| Instructions to follow |
Do not include the pictures; repeat the rest of the data exactly.
---------------
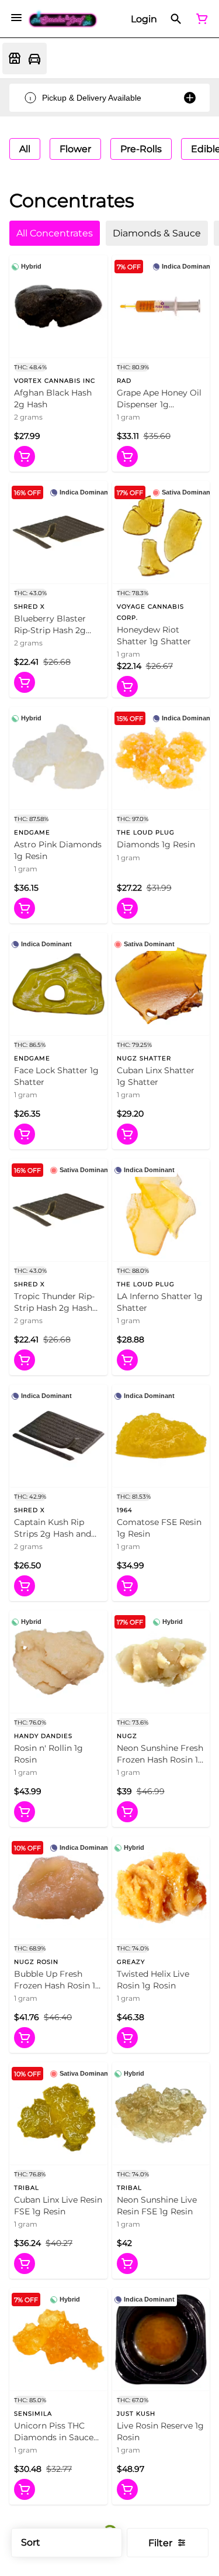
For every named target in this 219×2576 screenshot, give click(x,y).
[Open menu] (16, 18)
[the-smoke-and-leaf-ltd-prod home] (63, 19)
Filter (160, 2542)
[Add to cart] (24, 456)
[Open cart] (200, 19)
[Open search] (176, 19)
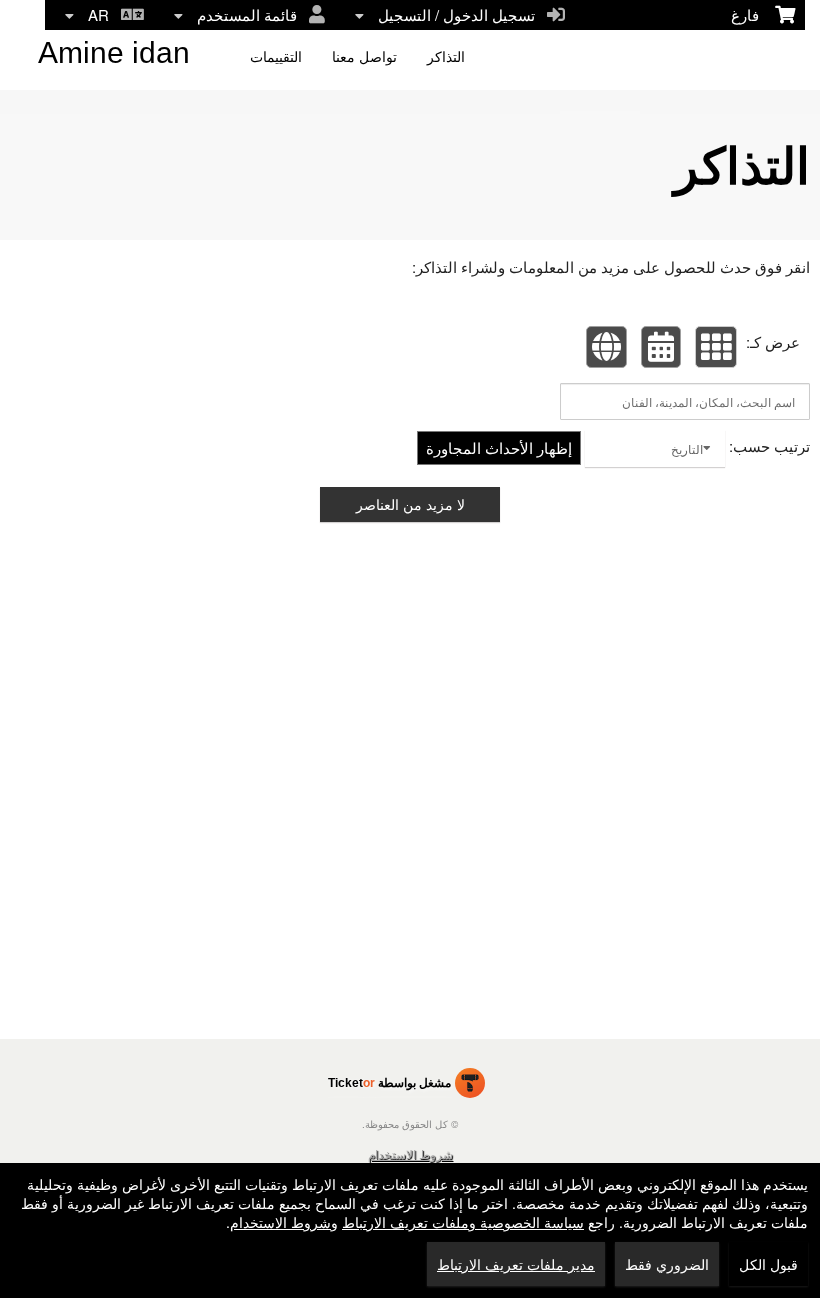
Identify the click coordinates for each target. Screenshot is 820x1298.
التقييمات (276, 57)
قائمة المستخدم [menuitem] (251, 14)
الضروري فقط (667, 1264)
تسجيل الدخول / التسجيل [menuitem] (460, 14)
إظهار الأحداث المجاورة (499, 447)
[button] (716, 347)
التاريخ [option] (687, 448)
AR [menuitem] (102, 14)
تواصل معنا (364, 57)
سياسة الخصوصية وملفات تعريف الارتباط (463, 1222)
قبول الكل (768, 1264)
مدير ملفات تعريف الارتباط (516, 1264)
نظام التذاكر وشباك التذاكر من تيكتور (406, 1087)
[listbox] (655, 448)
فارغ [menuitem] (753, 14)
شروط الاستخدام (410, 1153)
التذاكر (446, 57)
---------------
| Output of the exercise |
For every named target in this 219×2576 screenshot, give click(x,y).
[Open menu] (16, 18)
[the-smoke-and-leaf-ltd-prod home] (63, 19)
Filter (160, 2542)
[Add to cart] (24, 456)
[Open cart] (200, 19)
[Open search] (176, 19)
Identify the click coordinates for each target. Screenshot is 820x1298.
التقييمات (276, 57)
قائمة المستخدم [menuitem] (251, 14)
الضروري فقط (667, 1264)
تسجيل الدخول / التسجيل [menuitem] (460, 14)
إظهار الأحداث المجاورة (499, 447)
[button] (716, 347)
التاريخ [option] (687, 448)
AR [menuitem] (102, 14)
تواصل معنا (364, 57)
سياسة الخصوصية وملفات تعريف الارتباط (463, 1222)
قبول الكل (768, 1264)
مدير ملفات تعريف الارتباط (516, 1264)
نظام التذاكر وشباك التذاكر من تيكتور (406, 1087)
[listbox] (655, 448)
فارغ [menuitem] (753, 14)
شروط الاستخدام (410, 1153)
التذاكر (446, 57)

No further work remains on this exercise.